So I have written this small script that starts executing right after the job is called (Job Step 2), and forces the main job to wait until the sub job has finished:

WHILE 1 = 1
  BEGIN
    WAITFOR DELAY '00:05:00.000';

    SELECT *
    INTO   #jobs
    FROM   OPENROWSET('SQLNCLI', 'Server=TESTSERVER;Trusted_Connection=yes;',
           'EXEC msdb.dbo.sp_help_job @job_name = N''TEST1'',
           @execution_status = 0, @job_aspect = N''JOB''');

    IF NOT (EXISTS (SELECT top 1 * FROM #jobs))
      BEGIN
        BREAK
      END;

    DROP TABLE #jobs;

  END;

This works well enough. But I got the feeling smarter and/or safer (WHILE 1 = 1?) solutions should be possible.

I'm curious about the following things, hope you can provide me with some insights:

  • What are the problems with this approach?
  • Can you suggest a better way to do this?
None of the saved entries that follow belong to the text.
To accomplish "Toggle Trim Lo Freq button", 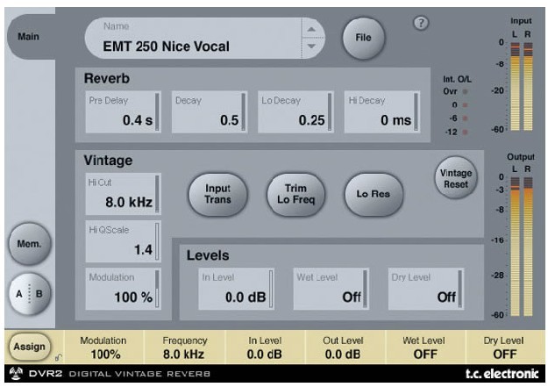I will pos(290,192).
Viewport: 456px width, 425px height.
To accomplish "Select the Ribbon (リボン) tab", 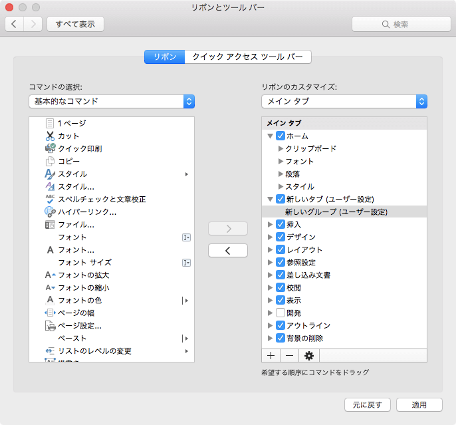I will point(165,57).
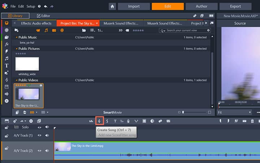Unlock A/V Track (2) padlock
The width and height of the screenshot is (260, 163).
pyautogui.click(x=6, y=148)
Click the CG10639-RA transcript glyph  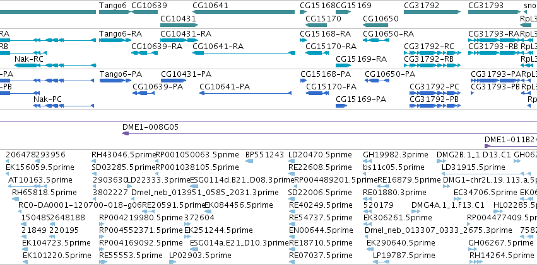tap(144, 53)
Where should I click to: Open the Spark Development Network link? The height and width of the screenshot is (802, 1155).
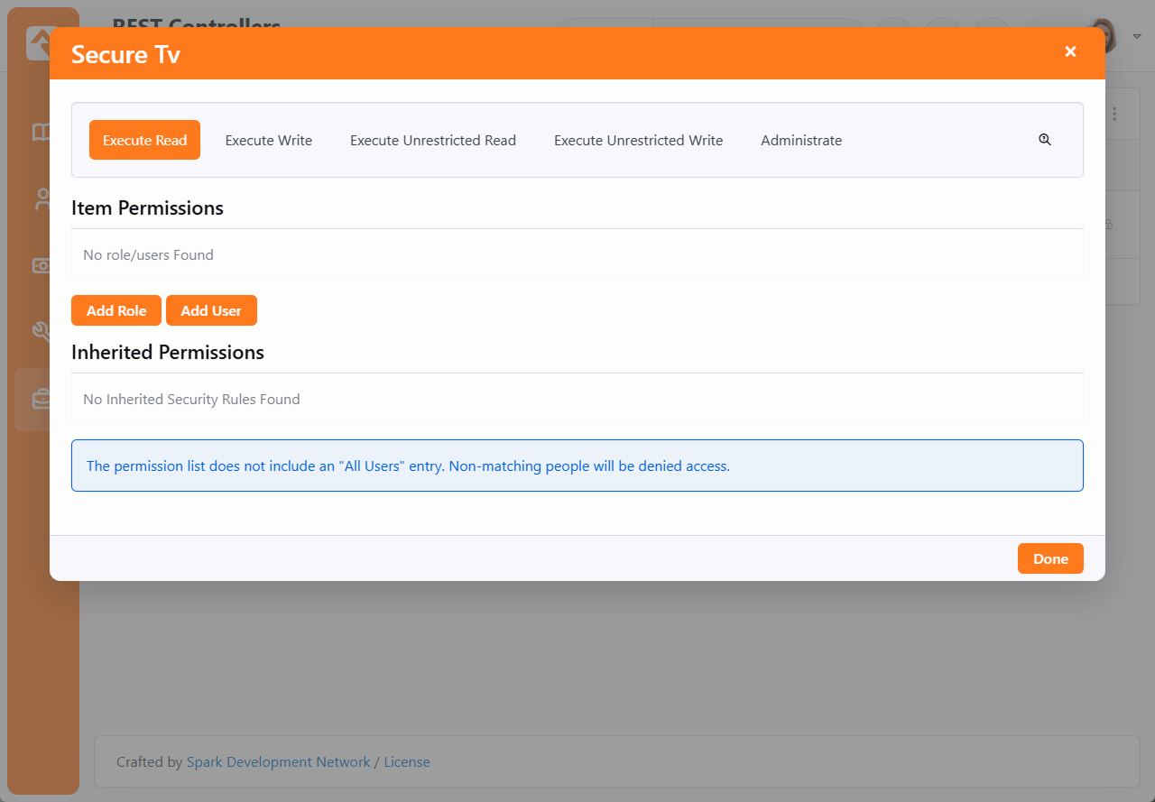(x=278, y=761)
(I posted this question at StackOverflow first, because I was focusing on improvement of the code. Still valid. But my guess is that people here will in general have smarter things to say about why I should not try to do this the way I'm doing it now, or provide good alternatives.)

EDIT (July 25)
Apparently there is not too much wrong with my script, according to the low number of answers pointing out problems with it :-) The alternative to this kind of scripting seems to be to use a tool that is designed for these tasks (like SQL Sentry Event Manager or ...) - or to write such a tool yourself. We won't be buying such a tool at my current company, so for now I'll just stick with the script.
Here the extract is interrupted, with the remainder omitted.